STATED GOAL:
Recast every line of the rows below as an item in a numbered list, and omit the blank lines.

Data entries:
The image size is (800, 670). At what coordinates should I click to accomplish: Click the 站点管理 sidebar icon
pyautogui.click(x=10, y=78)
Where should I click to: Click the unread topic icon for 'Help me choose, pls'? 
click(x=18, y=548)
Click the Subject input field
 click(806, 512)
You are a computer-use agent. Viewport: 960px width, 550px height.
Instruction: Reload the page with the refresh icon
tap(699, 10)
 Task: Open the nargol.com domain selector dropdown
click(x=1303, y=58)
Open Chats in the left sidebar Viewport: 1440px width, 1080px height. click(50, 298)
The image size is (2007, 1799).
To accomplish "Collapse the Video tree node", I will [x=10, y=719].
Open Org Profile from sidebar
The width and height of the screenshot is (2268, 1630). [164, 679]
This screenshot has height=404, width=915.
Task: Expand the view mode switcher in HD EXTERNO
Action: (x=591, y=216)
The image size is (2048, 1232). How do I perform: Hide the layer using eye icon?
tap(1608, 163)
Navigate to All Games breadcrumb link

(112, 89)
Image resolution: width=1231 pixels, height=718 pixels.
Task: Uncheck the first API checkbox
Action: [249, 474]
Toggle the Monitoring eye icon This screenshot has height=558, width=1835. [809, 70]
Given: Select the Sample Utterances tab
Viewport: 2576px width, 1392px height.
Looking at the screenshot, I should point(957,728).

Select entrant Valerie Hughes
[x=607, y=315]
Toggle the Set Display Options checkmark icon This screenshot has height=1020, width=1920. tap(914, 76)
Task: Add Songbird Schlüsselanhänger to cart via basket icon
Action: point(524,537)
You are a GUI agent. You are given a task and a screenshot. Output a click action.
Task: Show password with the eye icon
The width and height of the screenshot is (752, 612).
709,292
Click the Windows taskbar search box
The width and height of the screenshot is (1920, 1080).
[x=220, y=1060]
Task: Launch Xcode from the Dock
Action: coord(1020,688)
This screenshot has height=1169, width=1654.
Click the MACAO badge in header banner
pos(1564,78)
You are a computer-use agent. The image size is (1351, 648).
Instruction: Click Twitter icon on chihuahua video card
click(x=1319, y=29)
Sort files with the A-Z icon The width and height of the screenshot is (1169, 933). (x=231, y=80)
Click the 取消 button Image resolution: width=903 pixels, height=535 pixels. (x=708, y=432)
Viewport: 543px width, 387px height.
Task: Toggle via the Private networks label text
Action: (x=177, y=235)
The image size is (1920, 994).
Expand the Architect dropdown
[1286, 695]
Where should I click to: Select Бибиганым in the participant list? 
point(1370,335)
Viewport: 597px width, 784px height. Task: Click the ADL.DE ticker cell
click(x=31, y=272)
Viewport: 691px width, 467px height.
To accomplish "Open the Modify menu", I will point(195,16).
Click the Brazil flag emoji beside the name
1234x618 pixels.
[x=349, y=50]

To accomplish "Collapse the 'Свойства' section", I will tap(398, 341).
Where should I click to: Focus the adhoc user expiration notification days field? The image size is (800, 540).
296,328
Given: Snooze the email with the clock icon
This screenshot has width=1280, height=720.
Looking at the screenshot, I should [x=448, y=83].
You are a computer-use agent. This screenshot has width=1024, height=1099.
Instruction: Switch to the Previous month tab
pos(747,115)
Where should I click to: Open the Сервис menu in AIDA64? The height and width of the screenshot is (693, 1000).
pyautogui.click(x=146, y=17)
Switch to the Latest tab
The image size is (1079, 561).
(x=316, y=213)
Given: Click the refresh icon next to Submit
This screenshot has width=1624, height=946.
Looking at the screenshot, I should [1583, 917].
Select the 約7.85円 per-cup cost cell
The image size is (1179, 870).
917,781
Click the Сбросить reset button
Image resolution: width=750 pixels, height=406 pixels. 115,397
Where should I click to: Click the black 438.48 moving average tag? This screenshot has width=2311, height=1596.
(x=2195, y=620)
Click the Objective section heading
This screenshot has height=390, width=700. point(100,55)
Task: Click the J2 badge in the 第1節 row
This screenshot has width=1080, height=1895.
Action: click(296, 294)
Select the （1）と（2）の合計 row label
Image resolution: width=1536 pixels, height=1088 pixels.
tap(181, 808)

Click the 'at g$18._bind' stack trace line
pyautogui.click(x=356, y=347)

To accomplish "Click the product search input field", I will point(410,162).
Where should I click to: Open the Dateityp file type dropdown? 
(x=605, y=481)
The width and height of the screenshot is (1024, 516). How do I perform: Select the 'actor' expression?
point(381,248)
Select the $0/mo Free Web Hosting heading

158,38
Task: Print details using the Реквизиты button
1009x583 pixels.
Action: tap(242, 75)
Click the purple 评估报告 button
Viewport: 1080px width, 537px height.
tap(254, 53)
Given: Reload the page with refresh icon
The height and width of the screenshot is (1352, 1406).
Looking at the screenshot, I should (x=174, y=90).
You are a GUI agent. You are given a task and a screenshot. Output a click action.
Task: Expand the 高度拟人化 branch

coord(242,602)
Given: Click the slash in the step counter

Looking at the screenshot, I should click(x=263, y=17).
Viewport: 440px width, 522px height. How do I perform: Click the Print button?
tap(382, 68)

SOLUTION:
1. The image size is (800, 670). At what coordinates should I click to accomplish: Click the 站点管理 sidebar icon
2. pyautogui.click(x=10, y=78)
3. Where should I click to: Click the unread topic icon for 'Help me choose, pls'? 
4. click(x=18, y=548)
5. Click the Subject input field
6.  click(806, 512)
7. You are a computer-use agent. Viewport: 960px width, 550px height.
8. Instruction: Reload the page with the refresh icon
9. tap(699, 10)
10.  Task: Open the nargol.com domain selector dropdown
11. click(x=1303, y=58)
12. Open Chats in the left sidebar Viewport: 1440px width, 1080px height. click(50, 298)
13. The image size is (2007, 1799).
14. To accomplish "Collapse the Video tree node", I will [x=10, y=719].
15. Open Org Profile from sidebar
16. The width and height of the screenshot is (2268, 1630). [164, 679]
17. This screenshot has height=404, width=915.
18. Task: Expand the view mode switcher in HD EXTERNO
19. Action: (x=591, y=216)
20. The image size is (2048, 1232). How do I perform: Hide the layer using eye icon?
21. tap(1608, 163)
22. Navigate to All Games breadcrumb link
23. (112, 89)
24. Image resolution: width=1231 pixels, height=718 pixels.
25. Task: Uncheck the first API checkbox
26. Action: [249, 474]
27. Toggle the Monitoring eye icon This screenshot has height=558, width=1835. [809, 70]
28. Given: Select the Sample Utterances tab
29. Viewport: 2576px width, 1392px height.
30. Looking at the screenshot, I should point(957,728).
31. Select entrant Valerie Hughes
32. [x=607, y=315]
33. Toggle the Set Display Options checkmark icon This screenshot has height=1020, width=1920. tap(914, 76)
34. Task: Add Songbird Schlüsselanhänger to cart via basket icon
35. Action: point(524,537)
36. You are a GUI agent. You are given a task and a screenshot. Output a click action.
37. Task: Show password with the eye icon
38. The width and height of the screenshot is (752, 612).
39. 709,292
40. Click the Windows taskbar search box
41. The width and height of the screenshot is (1920, 1080).
42. [x=220, y=1060]
43. Task: Launch Xcode from the Dock
44. Action: coord(1020,688)
45. This screenshot has height=1169, width=1654.
46. Click the MACAO badge in header banner
47. pos(1564,78)
48. You are a computer-use agent. The image size is (1351, 648).
49. Instruction: Click Twitter icon on chihuahua video card
50. click(x=1319, y=29)
51. Sort files with the A-Z icon The width and height of the screenshot is (1169, 933). (x=231, y=80)
52. Click the 取消 button Image resolution: width=903 pixels, height=535 pixels. (x=708, y=432)
53. Viewport: 543px width, 387px height.
54. Task: Toggle via the Private networks label text
55. Action: (x=177, y=235)
56. The image size is (1920, 994).
57. Expand the Architect dropdown
58. [1286, 695]
59. Where should I click to: Select Бибиганым in the participant list? 
60. point(1370,335)
61. Viewport: 597px width, 784px height. Task: Click the ADL.DE ticker cell
62. click(x=31, y=272)
63. Viewport: 691px width, 467px height.
64. To accomplish "Open the Modify menu", I will point(195,16).
65. Click the Brazil flag emoji beside the name
66. 1234x618 pixels.
67. [x=349, y=50]
68. To accomplish "Collapse the 'Свойства' section", I will tap(398, 341).
69. Where should I click to: Focus the adhoc user expiration notification days field? The image size is (800, 540).
70. 296,328
71. Given: Snooze the email with the clock icon
72. This screenshot has width=1280, height=720.
73. Looking at the screenshot, I should [x=448, y=83].
74. You are a computer-use agent. This screenshot has width=1024, height=1099.
75. Instruction: Switch to the Previous month tab
76. pos(747,115)
77. Where should I click to: Open the Сервис menu in AIDA64? The height and width of the screenshot is (693, 1000).
78. pyautogui.click(x=146, y=17)
79. Switch to the Latest tab
80. The image size is (1079, 561).
81. (x=316, y=213)
82. Given: Click the refresh icon next to Submit
83. This screenshot has width=1624, height=946.
84. Looking at the screenshot, I should [1583, 917].
85. Select the 約7.85円 per-cup cost cell
86. The image size is (1179, 870).
87. 917,781
88. Click the Сбросить reset button
89. Image resolution: width=750 pixels, height=406 pixels. 115,397
90. Where should I click to: Click the black 438.48 moving average tag? This screenshot has width=2311, height=1596.
91. (x=2195, y=620)
92. Click the Objective section heading
93. This screenshot has height=390, width=700. point(100,55)
94. Task: Click the J2 badge in the 第1節 row
95. This screenshot has width=1080, height=1895.
96. Action: click(296, 294)
97. Select the （1）と（2）の合計 row label
98. Image resolution: width=1536 pixels, height=1088 pixels.
99. tap(181, 808)
100. Click the 'at g$18._bind' stack trace line
101. pyautogui.click(x=356, y=347)
102. To accomplish "Click the product search input field", I will point(410,162).
103. Where should I click to: Open the Dateityp file type dropdown? 
104. (x=605, y=481)
105. The width and height of the screenshot is (1024, 516). How do I perform: Select the 'actor' expression?
106. point(381,248)
107. Select the $0/mo Free Web Hosting heading
108. 158,38
109. Task: Print details using the Реквизиты button
110. 1009x583 pixels.
111. Action: tap(242, 75)
112. Click the purple 评估报告 button
113. Viewport: 1080px width, 537px height.
114. tap(254, 53)
115. Given: Reload the page with refresh icon
116. The height and width of the screenshot is (1352, 1406).
117. Looking at the screenshot, I should (x=174, y=90).
118. You are a GUI agent. You are given a task and a screenshot. Output a click action.
119. Task: Expand the 高度拟人化 branch
120. coord(242,602)
121. Given: Click the slash in the step counter
122. Looking at the screenshot, I should click(x=263, y=17).
123. Viewport: 440px width, 522px height. How do I perform: Click the Print button?
124. tap(382, 68)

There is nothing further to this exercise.